And then my tractor shut down, the fuel gelled with cold and the filter clogged.

 

My truck has this persistent roar that starts at 50 MPH.

 

A storm of 12-18” is over us, right now.

 

Monday I pick up the rental trailer, and do my best to prepare it for livability during a race that is forecasting highs below zero.

 

Sitting in my driveway, I felt small and tired and sick.

 

‘But you’re Sally,’ Chuck said. ‘You can do anything!’

 

January is a tough time of year, in the rhythm of dog racing. The dogs have enough miles where they are ready to race, and sometimes they get a bit fruity if we aren’t racing yet. It’s been five months of long days, of running the dogs for six hours and then working for 8 more, or working for 7 hours and then running the dogs into the night, switching from task to task to task. It’s the next grant application, the next conference call, the next piece of paperwork, the next complex project negotiation, the load of wood to come inside or the dinner I still have to cook for my family, but also designing new ways to keep Vega from vomiting or wondering what happened to Zippo’s shoulder. My body is tough. My brain and heart are tired.

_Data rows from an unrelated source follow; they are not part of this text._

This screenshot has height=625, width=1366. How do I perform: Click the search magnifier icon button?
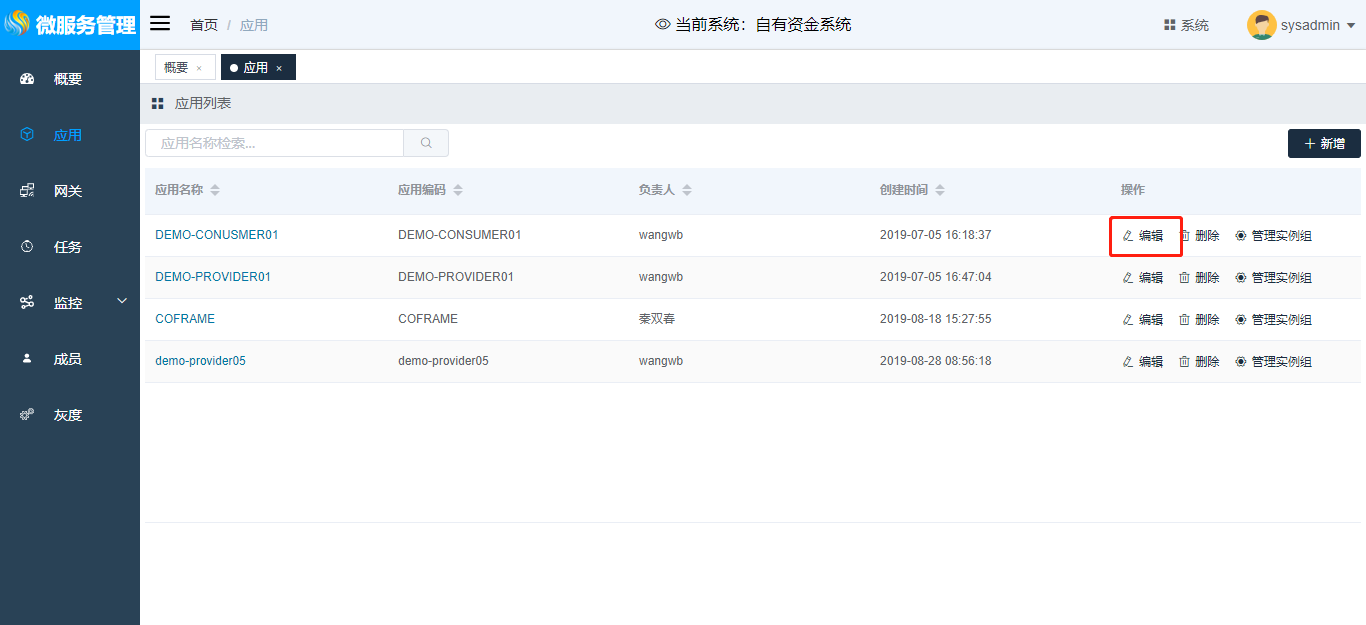click(x=426, y=143)
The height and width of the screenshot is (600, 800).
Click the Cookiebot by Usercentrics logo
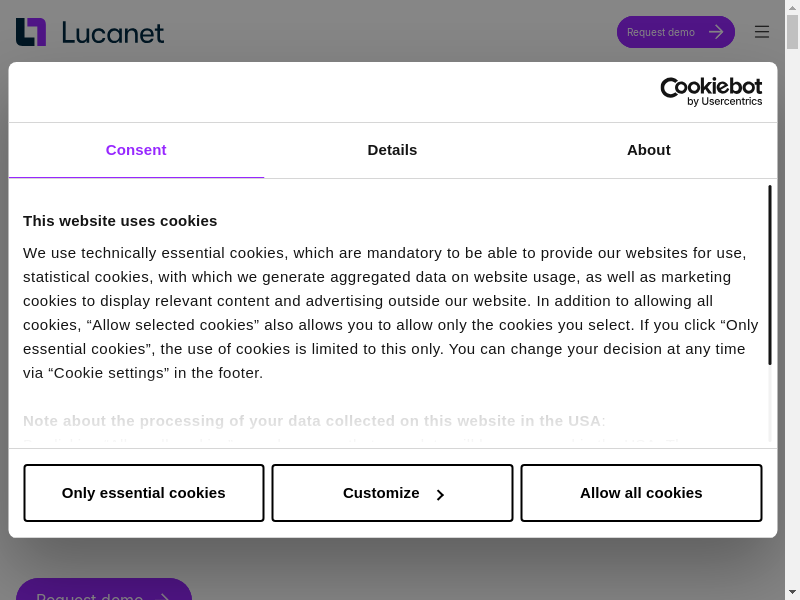point(711,91)
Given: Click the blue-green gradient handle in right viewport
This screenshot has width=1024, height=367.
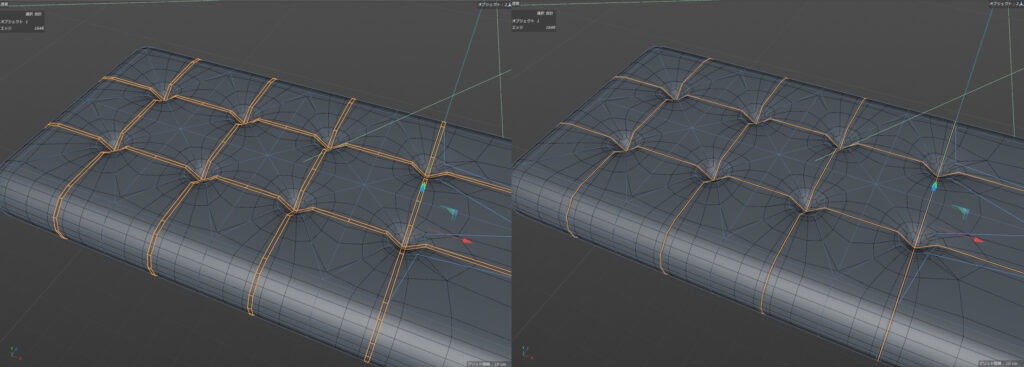Looking at the screenshot, I should (x=934, y=186).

December brought some rocks and shifts to the confidence I have. The sudden death of Wembley has echoes, has me fearing the sudden death of any member of the team. Hawkeye was quiet during feeding and I honestly expected to see him on the ground, and I watch Aurora to make sure she’s breathing when she’s socked out by the woodstove. The sudden breakdown of the truck, the alternator failing and the engine shutting down, has me overly concerned about every creak and wobble, about the possibility of an exploding clutch or a tire flying off.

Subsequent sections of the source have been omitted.